Exercise brief:
Out of the entries that follow, copy each line containing "will".

Data provided:
•••••

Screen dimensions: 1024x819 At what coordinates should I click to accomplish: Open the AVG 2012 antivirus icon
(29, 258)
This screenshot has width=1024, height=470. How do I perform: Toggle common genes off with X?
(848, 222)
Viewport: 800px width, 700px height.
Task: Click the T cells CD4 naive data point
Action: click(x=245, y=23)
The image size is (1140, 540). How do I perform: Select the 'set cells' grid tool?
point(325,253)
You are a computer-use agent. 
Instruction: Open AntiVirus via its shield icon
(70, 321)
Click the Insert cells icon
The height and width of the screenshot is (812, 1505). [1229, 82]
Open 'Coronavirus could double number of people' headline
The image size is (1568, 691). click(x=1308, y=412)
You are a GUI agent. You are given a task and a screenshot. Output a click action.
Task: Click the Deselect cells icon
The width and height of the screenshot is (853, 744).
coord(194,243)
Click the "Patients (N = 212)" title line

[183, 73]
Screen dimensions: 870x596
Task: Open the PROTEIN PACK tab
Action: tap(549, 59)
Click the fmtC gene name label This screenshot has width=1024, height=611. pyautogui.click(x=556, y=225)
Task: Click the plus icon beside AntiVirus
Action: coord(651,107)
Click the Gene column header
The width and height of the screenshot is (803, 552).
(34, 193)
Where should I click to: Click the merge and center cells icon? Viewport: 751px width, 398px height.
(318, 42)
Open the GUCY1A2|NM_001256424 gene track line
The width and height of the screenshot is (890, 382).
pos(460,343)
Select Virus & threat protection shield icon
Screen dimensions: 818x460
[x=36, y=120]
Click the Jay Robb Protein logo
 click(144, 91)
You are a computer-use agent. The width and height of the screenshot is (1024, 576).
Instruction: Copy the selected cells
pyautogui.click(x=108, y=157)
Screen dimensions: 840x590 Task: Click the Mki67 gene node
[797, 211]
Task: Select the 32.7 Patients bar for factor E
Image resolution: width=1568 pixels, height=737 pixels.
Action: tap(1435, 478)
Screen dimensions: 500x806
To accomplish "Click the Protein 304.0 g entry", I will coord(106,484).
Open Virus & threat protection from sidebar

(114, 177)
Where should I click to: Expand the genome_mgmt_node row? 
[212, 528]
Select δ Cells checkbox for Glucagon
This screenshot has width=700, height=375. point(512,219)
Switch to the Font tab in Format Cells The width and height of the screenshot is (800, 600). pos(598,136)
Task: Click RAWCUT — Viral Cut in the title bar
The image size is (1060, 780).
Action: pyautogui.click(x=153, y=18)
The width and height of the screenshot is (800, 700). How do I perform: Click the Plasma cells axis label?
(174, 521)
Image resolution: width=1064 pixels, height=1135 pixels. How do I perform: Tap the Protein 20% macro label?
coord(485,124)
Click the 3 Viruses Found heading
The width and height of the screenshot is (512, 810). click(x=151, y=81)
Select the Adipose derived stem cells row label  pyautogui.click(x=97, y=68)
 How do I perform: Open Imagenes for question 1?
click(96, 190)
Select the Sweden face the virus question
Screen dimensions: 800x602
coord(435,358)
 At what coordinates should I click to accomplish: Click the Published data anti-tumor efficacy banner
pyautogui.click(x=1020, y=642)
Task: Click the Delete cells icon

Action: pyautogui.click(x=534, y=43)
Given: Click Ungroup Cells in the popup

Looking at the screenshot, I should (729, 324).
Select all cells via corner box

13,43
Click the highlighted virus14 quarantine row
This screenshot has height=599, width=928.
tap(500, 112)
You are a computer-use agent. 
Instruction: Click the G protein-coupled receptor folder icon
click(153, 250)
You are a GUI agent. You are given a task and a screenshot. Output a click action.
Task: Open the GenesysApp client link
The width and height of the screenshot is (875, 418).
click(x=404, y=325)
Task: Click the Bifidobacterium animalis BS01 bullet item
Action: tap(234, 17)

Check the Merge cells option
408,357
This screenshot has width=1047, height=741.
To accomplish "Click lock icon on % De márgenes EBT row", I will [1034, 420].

•••••

Reply to the exercise:
To accomplish "Click the Protein 304.0 g entry", I will coord(106,484).
To accomplish "Click lock icon on % De márgenes EBT row", I will [1034, 420].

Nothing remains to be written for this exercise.